The Government of Israel will act so that in every debate on or implementation of UN Security Council Resolution 242 and its derivatives regarding a "just solution to the refugee problem" referring to a recognition of the refugees or defining the compensation mechanisms and the actual restitution for refugees the same rule will apply, in both principle and action, to Jewish and Palestinian refugees, according to the same criteria of justice and law.

*Will act so that every bilateral and multilateral agreement achieved in the framework of negotiations or settlement processes, which includes a reference to aid or compensation mechanisms for Arab refugees from the land of Israel, will also include an equal, specific reference, according to the same principle and law, to a solution to the problem of Jewish refugees from Arab countries.

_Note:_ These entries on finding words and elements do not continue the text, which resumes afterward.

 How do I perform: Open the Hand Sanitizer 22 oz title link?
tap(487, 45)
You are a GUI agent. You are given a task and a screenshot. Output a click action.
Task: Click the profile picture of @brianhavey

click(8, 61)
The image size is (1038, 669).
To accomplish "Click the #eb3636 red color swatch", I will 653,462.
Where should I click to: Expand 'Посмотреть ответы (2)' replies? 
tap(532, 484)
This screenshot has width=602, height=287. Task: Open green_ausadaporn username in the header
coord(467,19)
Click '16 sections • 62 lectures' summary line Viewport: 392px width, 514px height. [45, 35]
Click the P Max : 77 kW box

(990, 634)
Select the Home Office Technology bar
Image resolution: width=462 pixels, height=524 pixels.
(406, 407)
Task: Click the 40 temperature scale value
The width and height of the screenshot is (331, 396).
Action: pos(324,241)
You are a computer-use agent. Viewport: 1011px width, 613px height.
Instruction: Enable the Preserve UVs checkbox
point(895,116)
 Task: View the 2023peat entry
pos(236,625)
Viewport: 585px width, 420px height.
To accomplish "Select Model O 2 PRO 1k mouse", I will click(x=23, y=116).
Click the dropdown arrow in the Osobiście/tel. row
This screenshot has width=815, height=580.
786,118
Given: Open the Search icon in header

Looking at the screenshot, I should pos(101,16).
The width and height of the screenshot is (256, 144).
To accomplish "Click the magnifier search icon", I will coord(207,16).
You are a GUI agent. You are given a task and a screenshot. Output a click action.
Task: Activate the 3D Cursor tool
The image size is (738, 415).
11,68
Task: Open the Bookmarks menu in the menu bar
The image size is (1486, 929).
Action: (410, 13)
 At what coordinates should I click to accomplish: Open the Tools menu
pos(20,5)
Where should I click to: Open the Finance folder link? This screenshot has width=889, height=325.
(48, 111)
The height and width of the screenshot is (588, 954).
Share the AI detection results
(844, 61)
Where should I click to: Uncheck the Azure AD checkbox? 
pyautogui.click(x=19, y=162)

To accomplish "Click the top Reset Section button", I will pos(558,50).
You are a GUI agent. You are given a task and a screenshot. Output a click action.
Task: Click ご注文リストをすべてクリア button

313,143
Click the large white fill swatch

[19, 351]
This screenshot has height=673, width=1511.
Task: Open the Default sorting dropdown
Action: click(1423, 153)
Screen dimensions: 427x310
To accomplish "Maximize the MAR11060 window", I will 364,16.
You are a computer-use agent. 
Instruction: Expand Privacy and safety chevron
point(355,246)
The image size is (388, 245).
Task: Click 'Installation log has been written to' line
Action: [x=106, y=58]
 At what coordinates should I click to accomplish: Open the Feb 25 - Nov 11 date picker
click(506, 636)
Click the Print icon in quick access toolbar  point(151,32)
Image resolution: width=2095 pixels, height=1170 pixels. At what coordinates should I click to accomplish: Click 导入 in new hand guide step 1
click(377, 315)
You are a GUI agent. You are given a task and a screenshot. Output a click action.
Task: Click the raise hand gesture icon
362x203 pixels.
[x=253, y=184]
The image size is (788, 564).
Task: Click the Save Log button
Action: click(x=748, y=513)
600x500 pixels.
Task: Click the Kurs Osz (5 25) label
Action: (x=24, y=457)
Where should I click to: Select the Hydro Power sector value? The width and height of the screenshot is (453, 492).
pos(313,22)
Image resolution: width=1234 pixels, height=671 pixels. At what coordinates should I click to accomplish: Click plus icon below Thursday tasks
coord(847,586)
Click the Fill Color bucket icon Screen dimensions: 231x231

*Will instruct all its representatives in the various countries and international bodies to guarantee by stating, initiating proposed resolutions and engaging in public relations that all agreed upon decisions, including those adopted by the Government of Israel, pertaining to the Middle East refugees and referring to the Palestinian refugees, will include an equal, specific reference to a solution to the problem of Jewish refugees from Arab countries on the basis of the same principle and law.

*Will act through the Ministry of Senior Citizens, the Department for Restitution of Stolen Jewish Property, through the Ministry's project and in conjunction with the Jewish Agency, to locate, register and map the Jewish property in the various Arab countries, according to the country of origin, in order to use this information as a basis for future talks or future agreements.

*Will act to construct and expand the Department for the Restitution of Jewish Rights and Property, within the existing structure of the Ministry of Senior Citizens, and adapt it to the needs which may arise as the process to restore the rights and properties of Jews from Arab countries moves forward.